▶ [Problem set]
1) From the page on subsets and connection ambiguities in the data, print everything from "If you are concerned" down to "are not connected.".
2) Answer these questions from the page on subsets and connection ambiguities in the data, one answer per line:
(a) For dichotomous data, what do the two dummy person records say about all subsets of persons?
(b) Which settings can give the dummy persons or items very small weights?
(c) What kind of data does the page say are, in general, not connected?

Subsets and connection ambiguities in the data

You see: Warning: Data are ambiguously connected into 6 subsets. Measures may not be comparable across subsets.

 

Quick (but arbitrary) solution:  

Let's assume your data are scored 0 or 1. Then:

a. if subsets of items have the same average difficulty

Add two dummy persons with scored response strings:

10101010....

01010101....

 

b. if subsets of persons have the same average ability

Add two dummy items (columns) with scored response strings:

01

10

01

10

..

 

More detail: add to the data file two dummy person records so that all persons and items become directly comparable.

 

Dichotomous data:

Dummy person 1: responses: 010101010...

Dummy person 2: responses: 101010101...

 

This says: "the middle level of performance for all subsets of persons is the same."

 

Rating scale data, where "1" is the lowest category, and "5" is the highest category:

Dummy person 1: responses: 1212121212...

Dummy person 2: responses: 2121212121...

 

This says: "the bottom level of performance for all subsets of persons is the same."

 

If you are concerned the dummy persons or items will skew your statistics, give them very small weights: PWEIGHT= or IWEIGHT=

 

Explanation: Connectivity (or subsetting) is a concern in any data analysis involving missing data. In general,

nested data are not connected.

▶ [Source data]
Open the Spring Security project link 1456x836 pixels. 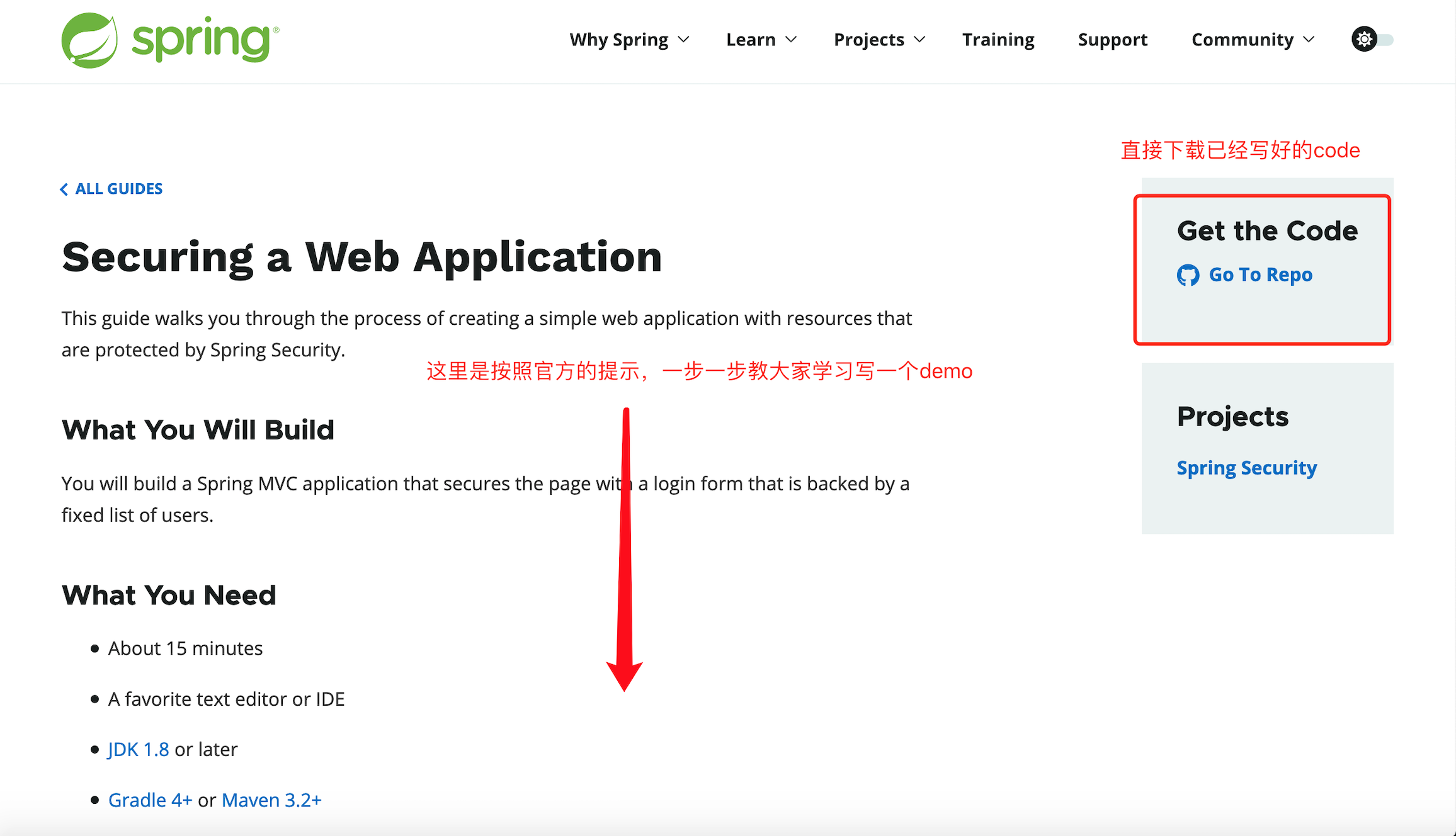[x=1246, y=467]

▶ [Exercise solutions]
1)
If you are concerned the dummy persons or items will skew your statistics, give them very small weights: PWEIGHT= or IWEIGHT=

 

Explanation: Connectivity (or subsetting) is a concern in any data analysis involving missing data. In general,

nested data are not connected.

2)
(a) The middle level of performance for all subsets of persons is the same.
(b) PWEIGHT= or IWEIGHT=
(c) Nested data.